A thin cry drifted on the air. Something like a desert owl, soft and wavering. Raphael didn’t realize it was coming from under the woman’s body until he reached her. He rolled her onto her back to check for signs of life. No breath moved in her lungs, and her eyes stared into the world beyond. Yet, life stirred in her arms. A soft, angelic face peeked out from a bundle of rags. Tiny fingers reached out and wrapped around his heart.
Raphael crouched between two worlds. Behind him, the sounds of fighting transitioned into sounds of drunken celebration. A world of death and destruction, that commanded his obedience and the end of the sweet soul in front of him. If he walked away, they would kill him. Somewhere ahead, Larah waited for him in the follower’s camp, alone and mourning the recent loss of their infant daughter, whose life had ended before it began.

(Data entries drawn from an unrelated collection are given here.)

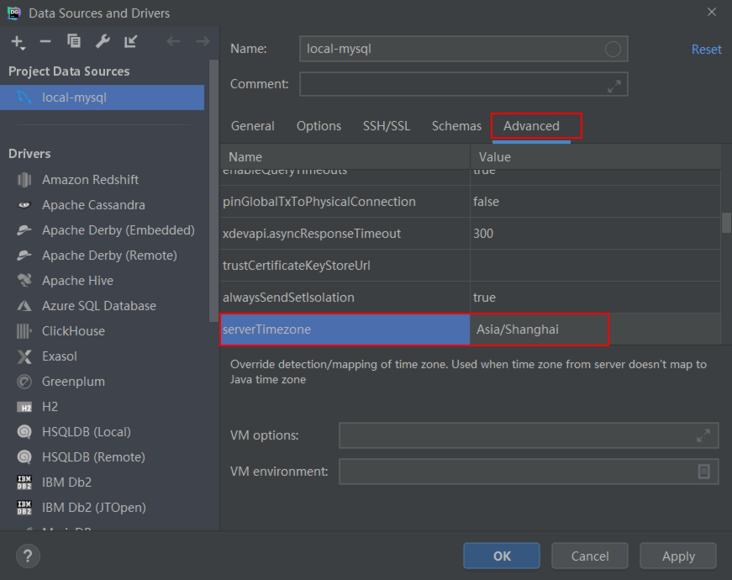Click the VM environment edit icon
Image resolution: width=732 pixels, height=580 pixels.
click(704, 471)
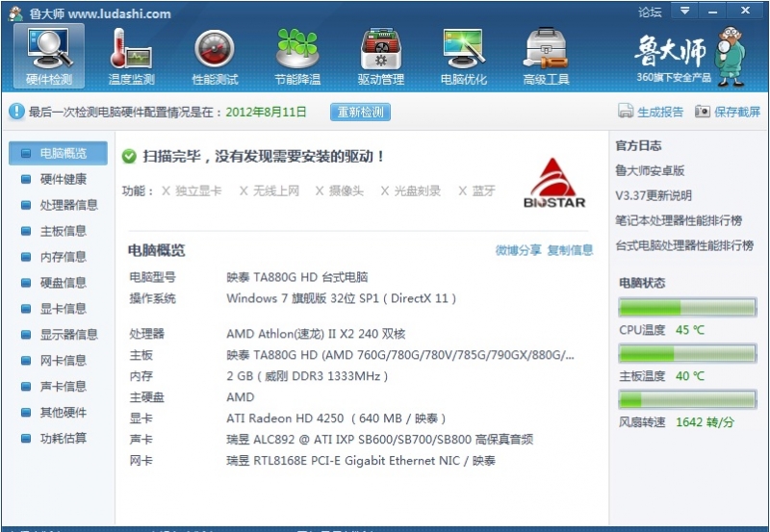Open the 硬件检测 hardware detection icon
Viewport: 770px width, 532px height.
click(49, 55)
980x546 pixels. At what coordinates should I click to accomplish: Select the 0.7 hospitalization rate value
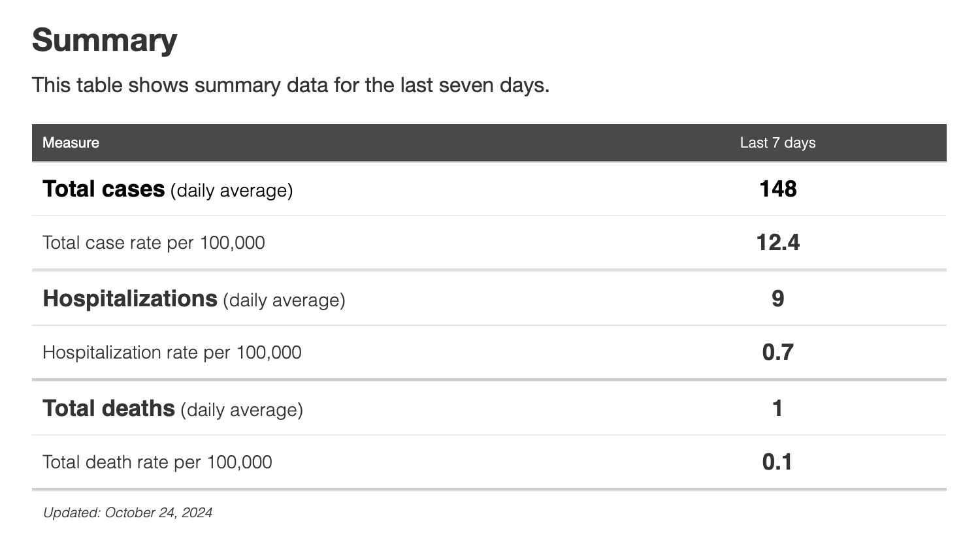[x=777, y=353]
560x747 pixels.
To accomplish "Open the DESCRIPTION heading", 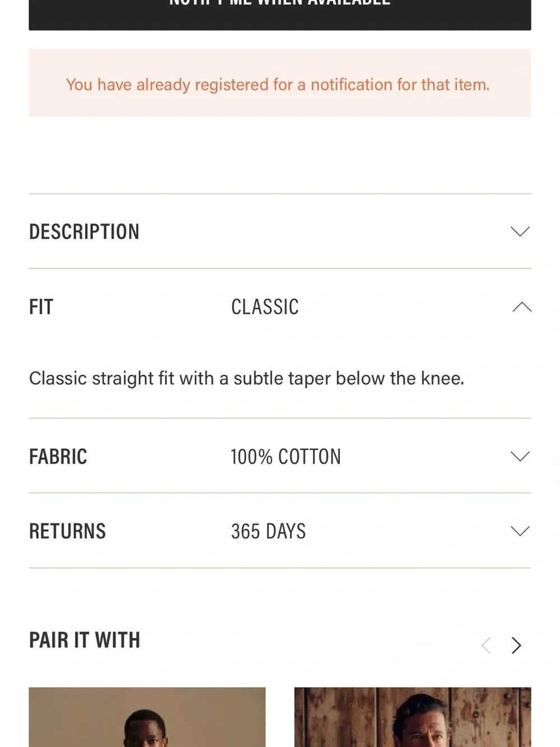I will point(84,232).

Raphael looked at the child, then he looked at his rifle. The stars overhead spun toward morning. The sound of celebration died down behind him. He looked at the child, alone and aching for a mother, then he looked up toward the camp where Larah waited, alone and aching for a child.
The instrument of death fell to the ground with a soft thump. Raphael lifted the child in his arms. “Can three broken souls make a new start together?” He held the fragile bundle against his chest, turned his back on the sounds of death, and walked away.